Congressman Paul Broun actually introduced a bill to lower the debt ceiling, which cannot be done any more than an individual can casually decide to lower his credit card statement because he thinks the bill is too high. This combination or arrogance and ignorance and the chaos it brought to Washington caused Standard and Poor’s to downgrade the nation’s credit rating, removing it from its list of risk-free borrowers for the first time.  S&P’s report stated, “The downgrade reflects our view that the effectiveness, stability, and predictability of American policymaking and political institutions have weakened at a time of ongoing fiscal and economic challenges.” In other words, what had been solidly predictable for decades became suddenly unpredictable, thanks to the antics of the Tea Party.

This is what the world has to fear when the debt ceiling inevitably has to be raised at some point early in 2013. President Obama recently said he won’t permit the US economy to be held hostage to the debt ceiling again, and there have been a number of proposals to take the authority for raising the debt ceiling out of the hands of Congress.  Yet, despite losses in the November elections that reduced the size of the Tea Party caucus in Congress, there is no sign of sanity reappearing in the Republican Party.
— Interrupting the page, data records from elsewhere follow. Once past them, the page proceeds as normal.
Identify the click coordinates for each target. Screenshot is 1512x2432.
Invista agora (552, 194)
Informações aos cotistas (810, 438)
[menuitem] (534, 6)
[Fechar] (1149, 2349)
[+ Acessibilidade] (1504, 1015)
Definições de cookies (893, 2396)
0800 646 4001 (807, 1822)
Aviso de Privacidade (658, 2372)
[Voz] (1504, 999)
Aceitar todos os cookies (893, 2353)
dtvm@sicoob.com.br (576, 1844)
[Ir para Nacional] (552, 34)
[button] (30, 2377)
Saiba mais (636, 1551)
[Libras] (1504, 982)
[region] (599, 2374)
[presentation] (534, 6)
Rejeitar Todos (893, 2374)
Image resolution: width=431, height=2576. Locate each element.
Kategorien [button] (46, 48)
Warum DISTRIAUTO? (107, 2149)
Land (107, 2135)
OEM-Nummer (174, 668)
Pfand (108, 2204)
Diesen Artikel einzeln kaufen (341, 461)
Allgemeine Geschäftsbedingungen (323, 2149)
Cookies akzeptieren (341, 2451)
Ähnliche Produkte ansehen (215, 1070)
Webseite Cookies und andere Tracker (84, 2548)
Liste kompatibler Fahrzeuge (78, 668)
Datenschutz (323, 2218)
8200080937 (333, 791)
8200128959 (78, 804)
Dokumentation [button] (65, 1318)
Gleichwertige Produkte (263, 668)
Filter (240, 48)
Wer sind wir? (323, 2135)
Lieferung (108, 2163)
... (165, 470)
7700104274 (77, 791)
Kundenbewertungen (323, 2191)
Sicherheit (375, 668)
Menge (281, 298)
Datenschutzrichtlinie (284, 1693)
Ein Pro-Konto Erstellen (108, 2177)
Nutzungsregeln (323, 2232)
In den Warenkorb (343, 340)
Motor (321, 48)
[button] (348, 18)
Earlier this month, Senate Minority Leader Mitch McConnell, intimidated by the threat of a Tea Party primary challenge in his reelection bid in 2014, filibustered his own bill giving the power to raise the debt ceiling to the president to use at his discretion. Soon thereafter, Speaker of the House John Boehner, whom many Tea Partiers want to see replaced by Majority Leader Eric Cantor, made the nonsensical statement at a press conference that changing the process for raising the debt ceiling would somehow amount to Congress giving up “the power of the purse”, further reducing the chances for reform. All of this shows that the inmates are still in charge of the Republican Party asylum, and are preparing to use the threat of economic calamity to extort policy concessions they would not get otherwise, including slashing programs like Social Security and Medicare. So hold on to your hats, folks. Things could get scary very soon.